**Problem to solve**
Set down every entry again, exactly as it appears.

**Material provided**
--*--
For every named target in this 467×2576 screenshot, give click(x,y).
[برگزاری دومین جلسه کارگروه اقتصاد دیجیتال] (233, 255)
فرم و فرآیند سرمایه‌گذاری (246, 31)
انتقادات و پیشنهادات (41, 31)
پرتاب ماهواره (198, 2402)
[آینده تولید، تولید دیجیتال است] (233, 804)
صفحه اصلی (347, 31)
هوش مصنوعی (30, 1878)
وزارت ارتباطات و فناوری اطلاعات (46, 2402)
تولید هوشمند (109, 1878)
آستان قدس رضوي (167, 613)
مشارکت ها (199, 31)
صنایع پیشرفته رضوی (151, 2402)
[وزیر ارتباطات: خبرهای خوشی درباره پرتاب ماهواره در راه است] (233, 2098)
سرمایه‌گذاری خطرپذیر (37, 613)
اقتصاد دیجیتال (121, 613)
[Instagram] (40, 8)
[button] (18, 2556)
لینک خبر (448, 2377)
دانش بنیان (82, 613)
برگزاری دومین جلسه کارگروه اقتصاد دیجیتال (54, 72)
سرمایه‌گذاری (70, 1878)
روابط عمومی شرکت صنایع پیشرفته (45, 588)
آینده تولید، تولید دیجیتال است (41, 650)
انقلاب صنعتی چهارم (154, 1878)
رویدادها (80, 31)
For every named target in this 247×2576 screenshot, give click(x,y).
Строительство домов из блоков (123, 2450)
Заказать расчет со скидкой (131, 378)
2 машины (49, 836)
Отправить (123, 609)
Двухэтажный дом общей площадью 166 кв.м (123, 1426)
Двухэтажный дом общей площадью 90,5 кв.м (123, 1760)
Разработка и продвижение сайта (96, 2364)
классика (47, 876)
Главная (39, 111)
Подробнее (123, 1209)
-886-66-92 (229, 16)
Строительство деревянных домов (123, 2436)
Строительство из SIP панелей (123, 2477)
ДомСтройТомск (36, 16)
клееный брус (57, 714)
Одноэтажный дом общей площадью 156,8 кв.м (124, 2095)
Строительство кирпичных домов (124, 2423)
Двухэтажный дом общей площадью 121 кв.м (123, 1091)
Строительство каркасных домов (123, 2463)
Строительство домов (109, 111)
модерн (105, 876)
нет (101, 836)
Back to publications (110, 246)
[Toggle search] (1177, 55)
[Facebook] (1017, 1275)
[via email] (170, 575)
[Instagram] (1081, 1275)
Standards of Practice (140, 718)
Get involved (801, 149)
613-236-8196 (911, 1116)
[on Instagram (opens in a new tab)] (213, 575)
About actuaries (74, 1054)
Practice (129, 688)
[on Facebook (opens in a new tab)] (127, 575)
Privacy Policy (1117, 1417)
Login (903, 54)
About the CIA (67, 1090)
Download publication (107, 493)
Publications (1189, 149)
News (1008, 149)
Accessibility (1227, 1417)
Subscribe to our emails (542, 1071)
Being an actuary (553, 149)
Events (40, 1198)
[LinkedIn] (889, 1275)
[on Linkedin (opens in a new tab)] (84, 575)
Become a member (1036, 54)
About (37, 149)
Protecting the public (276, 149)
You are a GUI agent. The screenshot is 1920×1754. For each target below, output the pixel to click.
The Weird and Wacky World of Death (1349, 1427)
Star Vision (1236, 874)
--*--
**Answer section**
For every named target in this 467×2576 screenshot, give click(x,y).
[برگزاری دومین جلسه کارگروه اقتصاد دیجیتال] (233, 255)
فرم و فرآیند سرمایه‌گذاری (246, 31)
انتقادات و پیشنهادات (41, 31)
پرتاب ماهواره (198, 2402)
[آینده تولید، تولید دیجیتال است] (233, 804)
صفحه اصلی (347, 31)
هوش مصنوعی (30, 1878)
وزارت ارتباطات و فناوری اطلاعات (46, 2402)
تولید هوشمند (109, 1878)
آستان قدس رضوي (167, 613)
مشارکت ها (199, 31)
صنایع پیشرفته رضوی (151, 2402)
[وزیر ارتباطات: خبرهای خوشی درباره پرتاب ماهواره در راه است] (233, 2098)
سرمایه‌گذاری خطرپذیر (37, 613)
اقتصاد دیجیتال (121, 613)
[Instagram] (40, 8)
[button] (18, 2556)
لینک خبر (448, 2377)
دانش بنیان (82, 613)
برگزاری دومین جلسه کارگروه اقتصاد دیجیتال (54, 72)
سرمایه‌گذاری (70, 1878)
روابط عمومی شرکت صنایع پیشرفته (45, 588)
آینده تولید، تولید دیجیتال است (41, 650)
انقلاب صنعتی چهارم (154, 1878)
رویدادها (80, 31)
For every named target in this 247×2576 screenshot, give click(x,y).
Строительство домов из блоков (123, 2450)
Заказать расчет со скидкой (131, 378)
2 машины (49, 836)
Отправить (123, 609)
Двухэтажный дом общей площадью 166 кв.м (123, 1426)
Двухэтажный дом общей площадью 90,5 кв.м (123, 1760)
Разработка и продвижение сайта (96, 2364)
классика (47, 876)
Главная (39, 111)
Подробнее (123, 1209)
-886-66-92 (229, 16)
Строительство деревянных домов (123, 2436)
Строительство из SIP панелей (123, 2477)
ДомСтройТомск (36, 16)
клееный брус (57, 714)
Одноэтажный дом общей площадью 156,8 кв.м (124, 2095)
Строительство кирпичных домов (124, 2423)
Двухэтажный дом общей площадью 121 кв.м (123, 1091)
Строительство каркасных домов (123, 2463)
Строительство домов (109, 111)
модерн (105, 876)
нет (101, 836)
Back to publications (110, 246)
[Toggle search] (1177, 55)
[Facebook] (1017, 1275)
[via email] (170, 575)
[Instagram] (1081, 1275)
Standards of Practice (140, 718)
Get involved (801, 149)
613-236-8196 (911, 1116)
[on Instagram (opens in a new tab)] (213, 575)
About actuaries (74, 1054)
Practice (129, 688)
[on Facebook (opens in a new tab)] (127, 575)
Privacy Policy (1117, 1417)
Login (903, 54)
About the CIA (67, 1090)
Download publication (107, 493)
Publications (1189, 149)
News (1008, 149)
Accessibility (1227, 1417)
Subscribe to our emails (542, 1071)
Being an actuary (553, 149)
Events (40, 1198)
[LinkedIn] (889, 1275)
[on Linkedin (opens in a new tab)] (84, 575)
Become a member (1036, 54)
About (37, 149)
Protecting the public (276, 149)
You are a GUI agent. The screenshot is 1920×1754. For each target below, output the pixel to click.
The Weird and Wacky World of Death (1349, 1427)
Star Vision (1236, 874)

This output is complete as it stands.